Cantonese Style Stir-Fried Prawns in Sauce (Har Lok – 干煎虾碌)

To the Cantonese, prawns (pronounced as “ha” in Cantonese) symbolize laughter and happiness, and they would often serve the Cantonese Style Stir-Fried Prawns in Sauce during festive occasions. This classic and simple-to-make Cantonese dish is also known as Har Lok – one that holds deliciously sweet and savoury flavours that everybody loves.

Servings 4
Cooking Time 30 minutes
Skill Level Easy
  1. 500g large prawns, with shells on, whiskers and legs snipped off
  2. 1 tsp salt
  3. 4 cloves garlic, chopped
  4. 1 thumb-sized piece ginger, chopped
  5. 4 stalks spring onions, chopped
  6. 1 tbsp tomato ketchup
  7. 2 tbsp light soy sauce
  8. 1 tbsp hua diao wine
  9. 1 tsp brown sugar
  10. 1 tbsp cornflour
  11. 3 stalks asparagus (optional)
  12. A small bunch of parsley (optional)
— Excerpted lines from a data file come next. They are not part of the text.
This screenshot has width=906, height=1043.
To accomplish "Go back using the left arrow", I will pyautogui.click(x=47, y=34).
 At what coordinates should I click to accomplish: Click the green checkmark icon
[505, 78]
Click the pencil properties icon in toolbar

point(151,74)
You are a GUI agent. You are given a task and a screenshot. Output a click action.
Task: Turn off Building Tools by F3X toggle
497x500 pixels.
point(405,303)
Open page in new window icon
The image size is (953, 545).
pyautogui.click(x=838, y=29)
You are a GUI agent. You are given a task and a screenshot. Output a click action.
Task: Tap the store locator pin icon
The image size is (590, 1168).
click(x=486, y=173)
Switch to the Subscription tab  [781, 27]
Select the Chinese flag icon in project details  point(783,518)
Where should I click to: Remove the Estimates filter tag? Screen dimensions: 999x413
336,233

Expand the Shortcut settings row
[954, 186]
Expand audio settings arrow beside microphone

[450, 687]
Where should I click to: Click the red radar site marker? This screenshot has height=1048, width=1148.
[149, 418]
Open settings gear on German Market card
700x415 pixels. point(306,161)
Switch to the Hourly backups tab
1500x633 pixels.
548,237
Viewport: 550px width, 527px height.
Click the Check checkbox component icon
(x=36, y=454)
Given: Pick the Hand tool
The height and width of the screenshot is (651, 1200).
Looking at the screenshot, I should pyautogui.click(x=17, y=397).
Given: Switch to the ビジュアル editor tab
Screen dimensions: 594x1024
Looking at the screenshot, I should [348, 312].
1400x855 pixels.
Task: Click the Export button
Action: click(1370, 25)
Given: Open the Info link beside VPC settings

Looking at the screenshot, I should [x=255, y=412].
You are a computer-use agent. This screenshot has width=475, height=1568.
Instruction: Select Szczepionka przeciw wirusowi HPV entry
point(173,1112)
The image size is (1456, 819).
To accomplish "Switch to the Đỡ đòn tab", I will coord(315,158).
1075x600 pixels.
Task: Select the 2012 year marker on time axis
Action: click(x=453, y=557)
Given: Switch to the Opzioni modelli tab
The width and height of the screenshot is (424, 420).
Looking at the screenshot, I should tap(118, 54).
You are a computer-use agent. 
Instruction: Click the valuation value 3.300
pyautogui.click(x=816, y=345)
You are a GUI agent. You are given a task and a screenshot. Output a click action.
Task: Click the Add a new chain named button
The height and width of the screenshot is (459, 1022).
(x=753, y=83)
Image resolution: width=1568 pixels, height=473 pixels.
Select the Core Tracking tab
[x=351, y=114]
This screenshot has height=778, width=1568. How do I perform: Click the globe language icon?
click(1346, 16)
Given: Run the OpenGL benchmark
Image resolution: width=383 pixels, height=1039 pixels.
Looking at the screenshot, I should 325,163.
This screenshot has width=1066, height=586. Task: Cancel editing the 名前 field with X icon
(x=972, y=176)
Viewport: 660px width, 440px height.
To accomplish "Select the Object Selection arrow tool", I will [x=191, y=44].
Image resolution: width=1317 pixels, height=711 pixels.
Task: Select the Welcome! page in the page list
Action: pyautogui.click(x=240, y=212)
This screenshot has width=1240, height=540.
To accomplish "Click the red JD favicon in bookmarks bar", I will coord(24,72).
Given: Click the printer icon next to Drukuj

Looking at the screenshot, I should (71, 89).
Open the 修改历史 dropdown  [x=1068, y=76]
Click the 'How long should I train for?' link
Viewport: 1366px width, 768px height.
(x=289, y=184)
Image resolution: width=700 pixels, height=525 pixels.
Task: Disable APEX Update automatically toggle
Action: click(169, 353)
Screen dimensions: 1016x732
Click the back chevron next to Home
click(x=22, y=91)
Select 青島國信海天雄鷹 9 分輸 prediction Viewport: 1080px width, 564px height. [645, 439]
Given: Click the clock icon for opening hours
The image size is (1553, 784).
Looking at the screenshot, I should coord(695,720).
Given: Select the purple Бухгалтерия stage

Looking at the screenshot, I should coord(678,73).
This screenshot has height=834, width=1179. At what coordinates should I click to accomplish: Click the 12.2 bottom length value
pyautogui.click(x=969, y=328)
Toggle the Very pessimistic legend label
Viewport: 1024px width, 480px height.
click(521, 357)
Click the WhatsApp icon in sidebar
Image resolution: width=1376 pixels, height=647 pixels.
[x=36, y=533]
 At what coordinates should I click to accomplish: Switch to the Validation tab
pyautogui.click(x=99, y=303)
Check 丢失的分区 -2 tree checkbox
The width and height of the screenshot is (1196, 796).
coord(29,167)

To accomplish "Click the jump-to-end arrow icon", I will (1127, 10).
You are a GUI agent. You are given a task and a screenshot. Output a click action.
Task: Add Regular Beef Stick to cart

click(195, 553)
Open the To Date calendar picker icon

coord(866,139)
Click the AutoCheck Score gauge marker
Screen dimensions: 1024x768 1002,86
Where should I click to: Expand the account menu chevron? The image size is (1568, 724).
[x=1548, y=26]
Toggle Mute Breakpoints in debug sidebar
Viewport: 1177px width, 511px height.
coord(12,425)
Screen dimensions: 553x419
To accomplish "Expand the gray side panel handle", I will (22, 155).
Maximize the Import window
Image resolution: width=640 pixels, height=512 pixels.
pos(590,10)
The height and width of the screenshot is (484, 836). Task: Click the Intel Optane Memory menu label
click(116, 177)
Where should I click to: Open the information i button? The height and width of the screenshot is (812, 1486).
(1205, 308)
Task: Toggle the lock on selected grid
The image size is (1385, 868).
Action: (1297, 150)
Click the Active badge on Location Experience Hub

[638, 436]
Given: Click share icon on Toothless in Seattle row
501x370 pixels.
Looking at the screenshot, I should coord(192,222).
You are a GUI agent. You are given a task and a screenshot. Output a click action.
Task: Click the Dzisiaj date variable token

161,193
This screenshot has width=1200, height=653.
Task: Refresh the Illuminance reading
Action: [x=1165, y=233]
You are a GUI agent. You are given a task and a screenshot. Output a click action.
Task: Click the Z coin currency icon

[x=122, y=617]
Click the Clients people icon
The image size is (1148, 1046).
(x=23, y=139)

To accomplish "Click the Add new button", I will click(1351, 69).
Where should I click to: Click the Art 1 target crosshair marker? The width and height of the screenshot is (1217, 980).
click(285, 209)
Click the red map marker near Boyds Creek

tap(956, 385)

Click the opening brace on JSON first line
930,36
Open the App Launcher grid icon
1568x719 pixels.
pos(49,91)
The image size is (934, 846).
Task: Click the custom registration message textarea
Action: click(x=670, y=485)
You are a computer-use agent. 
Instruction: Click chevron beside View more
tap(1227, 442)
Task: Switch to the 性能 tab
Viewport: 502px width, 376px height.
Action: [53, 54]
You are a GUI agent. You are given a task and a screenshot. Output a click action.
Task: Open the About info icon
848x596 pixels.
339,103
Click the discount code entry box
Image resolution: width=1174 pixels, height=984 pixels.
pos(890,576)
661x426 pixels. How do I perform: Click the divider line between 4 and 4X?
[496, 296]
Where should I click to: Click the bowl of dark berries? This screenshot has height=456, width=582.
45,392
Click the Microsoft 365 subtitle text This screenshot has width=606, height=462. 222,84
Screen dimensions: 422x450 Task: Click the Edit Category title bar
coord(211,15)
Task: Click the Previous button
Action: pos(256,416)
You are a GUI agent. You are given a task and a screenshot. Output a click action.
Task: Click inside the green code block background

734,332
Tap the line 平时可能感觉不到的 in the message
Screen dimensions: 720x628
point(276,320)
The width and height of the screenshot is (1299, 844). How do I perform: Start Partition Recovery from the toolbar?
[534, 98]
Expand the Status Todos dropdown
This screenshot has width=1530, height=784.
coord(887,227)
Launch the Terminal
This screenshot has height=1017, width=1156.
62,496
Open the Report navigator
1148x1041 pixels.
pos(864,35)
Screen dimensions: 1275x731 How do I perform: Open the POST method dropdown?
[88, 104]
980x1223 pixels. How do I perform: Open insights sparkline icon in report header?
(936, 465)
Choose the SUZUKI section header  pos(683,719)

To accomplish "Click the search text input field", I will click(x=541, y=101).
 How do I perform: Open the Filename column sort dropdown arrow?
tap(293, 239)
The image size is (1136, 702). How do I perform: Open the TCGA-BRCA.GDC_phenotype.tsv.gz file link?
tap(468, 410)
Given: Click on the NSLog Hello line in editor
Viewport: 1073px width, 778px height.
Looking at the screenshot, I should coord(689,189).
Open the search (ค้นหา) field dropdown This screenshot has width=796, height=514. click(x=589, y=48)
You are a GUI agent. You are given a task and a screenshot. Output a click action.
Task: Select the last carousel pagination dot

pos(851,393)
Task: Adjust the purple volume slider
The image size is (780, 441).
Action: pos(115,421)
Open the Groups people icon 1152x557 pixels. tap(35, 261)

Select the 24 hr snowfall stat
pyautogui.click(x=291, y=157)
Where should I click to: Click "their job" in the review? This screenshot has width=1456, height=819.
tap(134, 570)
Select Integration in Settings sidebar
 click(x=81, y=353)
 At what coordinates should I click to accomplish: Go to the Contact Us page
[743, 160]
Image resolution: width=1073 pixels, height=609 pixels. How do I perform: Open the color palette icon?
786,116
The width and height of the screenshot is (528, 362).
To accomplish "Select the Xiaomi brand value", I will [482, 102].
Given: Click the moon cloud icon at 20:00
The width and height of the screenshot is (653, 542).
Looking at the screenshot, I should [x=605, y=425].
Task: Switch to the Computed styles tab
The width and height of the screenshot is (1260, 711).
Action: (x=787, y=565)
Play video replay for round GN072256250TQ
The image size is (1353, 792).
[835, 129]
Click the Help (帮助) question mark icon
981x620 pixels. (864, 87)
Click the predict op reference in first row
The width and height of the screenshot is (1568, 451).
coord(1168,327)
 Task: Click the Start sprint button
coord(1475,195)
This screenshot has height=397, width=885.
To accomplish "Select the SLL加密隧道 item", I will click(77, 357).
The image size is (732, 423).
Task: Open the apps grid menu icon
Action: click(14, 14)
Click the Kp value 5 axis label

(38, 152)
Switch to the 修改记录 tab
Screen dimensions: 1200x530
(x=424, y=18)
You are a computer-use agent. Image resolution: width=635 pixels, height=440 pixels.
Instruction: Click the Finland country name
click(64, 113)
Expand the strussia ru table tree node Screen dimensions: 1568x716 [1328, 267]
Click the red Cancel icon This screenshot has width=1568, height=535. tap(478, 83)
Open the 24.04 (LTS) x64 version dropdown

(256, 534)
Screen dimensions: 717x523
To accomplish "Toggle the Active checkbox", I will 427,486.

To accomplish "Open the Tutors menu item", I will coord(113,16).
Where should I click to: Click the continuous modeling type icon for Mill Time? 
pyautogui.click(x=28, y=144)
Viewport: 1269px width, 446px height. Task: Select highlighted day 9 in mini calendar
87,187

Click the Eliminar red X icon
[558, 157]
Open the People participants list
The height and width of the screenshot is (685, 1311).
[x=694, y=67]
  1. Devein prawns with shells on and pat dry with paper towel.
  2. Place prawns in a bowl, add 1 tsp salt, and mix well.
  3. Set prawns aside for about 20 minutes.
  4. Meanwhile, you can start preparing the sauce. Add 2 tsp of brown sugar, 1 tbsp of cornflour, 2 tbsp of light soy sauce, 1 tbsp of hua diao wine, 1 tbsp of tomato ketchup and mix well. Set aside.
  5. Chop young ginger, garlic and spring onions.
  6. Heat up the oil and fry prawns for about 1 minute.
  7. Remove prawns from heat and drain them on a paper towel.
  8. Reheat 2-3 tbsp of remaining oil in pan. Add chopped garlic and ginger and fry till golden brown.
  9. Add in seared prawns and sauce and mix well.
  10. Garnish with spring onions, asparagus (optional) and parsley (optional).